■ **Provided text**:
>> START

Question

How to solve this very difficult volume problem involving integration?

I can't even seem to visualize the problem as I have no idea what the latter half of the question is trying to say.

Answer 1

`[8a^6]/[2sqrt2]` units ^`3`

Explanation:

From what I can deduce from the information given, the solid remaining will be a cube of side lengths of `a/sqrt2` units.

Think of square inscribed in a circle of radius `a`, then by Pythagoras, the length of the hypotenuse of the small square in the first quadrant will equal the radius of the circle, and since it is a square it must have two equal side lengths of `a/sqrt2` and so the length of the large square will equal `2a/[sqrt2` giving a volume of `[2a/sqrt2]^3`=`[8a]^3/[2sqrt2]`.= volume of cube.

I base this answer on the fact that the two great circles will go through the centre of the sphere.

I will ask some one to check this out, I could have completely misinterpreted this question.

>> END

■ **Dataset content**:
>> START

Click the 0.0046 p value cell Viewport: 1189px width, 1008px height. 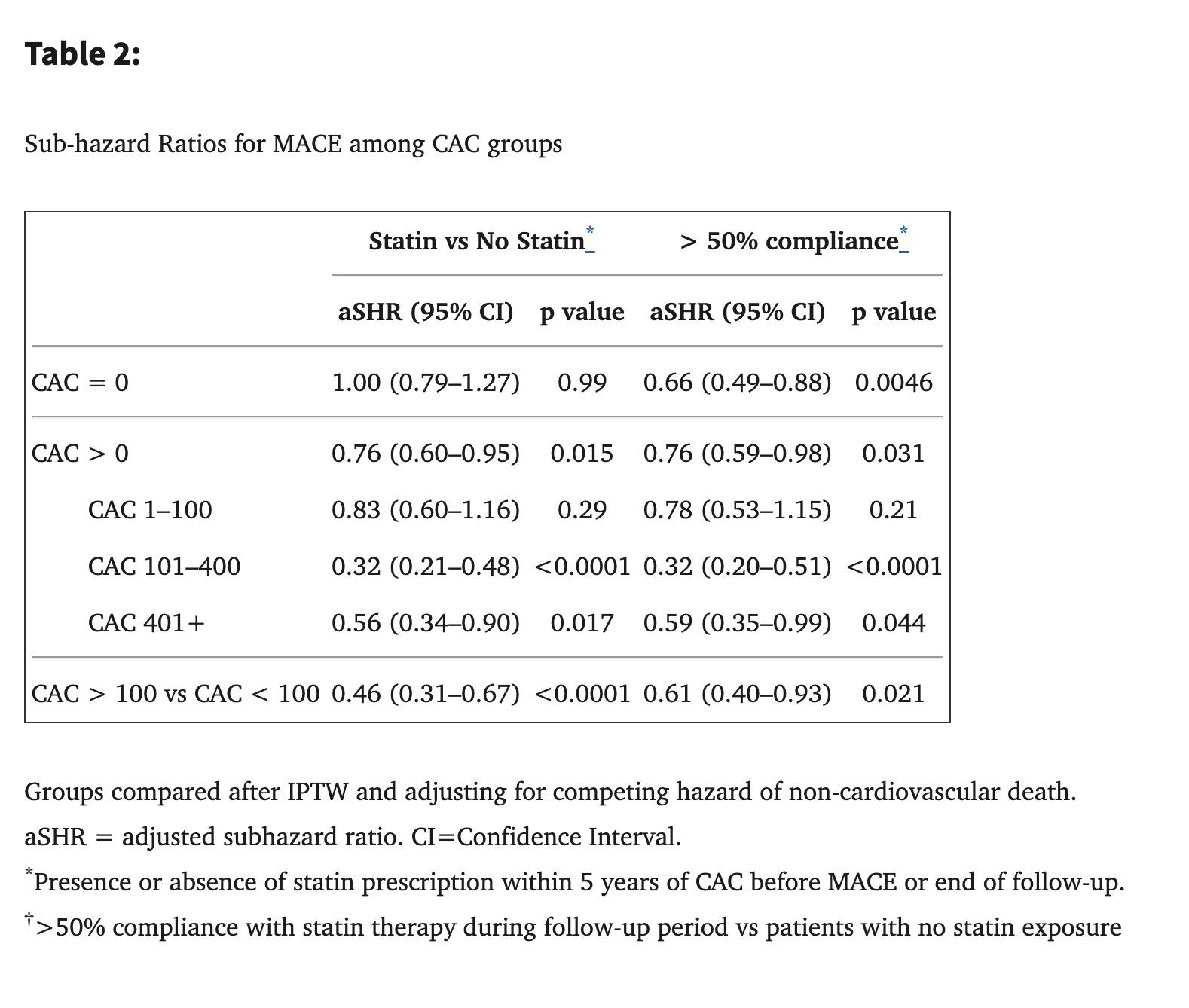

>> END

■ **Requirements**:
a) In the volume-integration thread, what fact does the answer say it is based on?
b) Extend the volume-integration thread by writing what comes after its final sentence.

■ **Answers for the exercise**:
a) It is based on the two great circles going through the centre of the sphere.

b)
Answer 2

`V = (8a^3)/3`

Explanation:

Two great circles lying in planes that are perpendicular to each other are drawn on a wooden sphere of radius `a`. Part of the sphere is then shaved off in such a way that each cross section of the remaining solid that is perpendicular to the common diameter of the two great circles is a square whose vertices lie on these circles.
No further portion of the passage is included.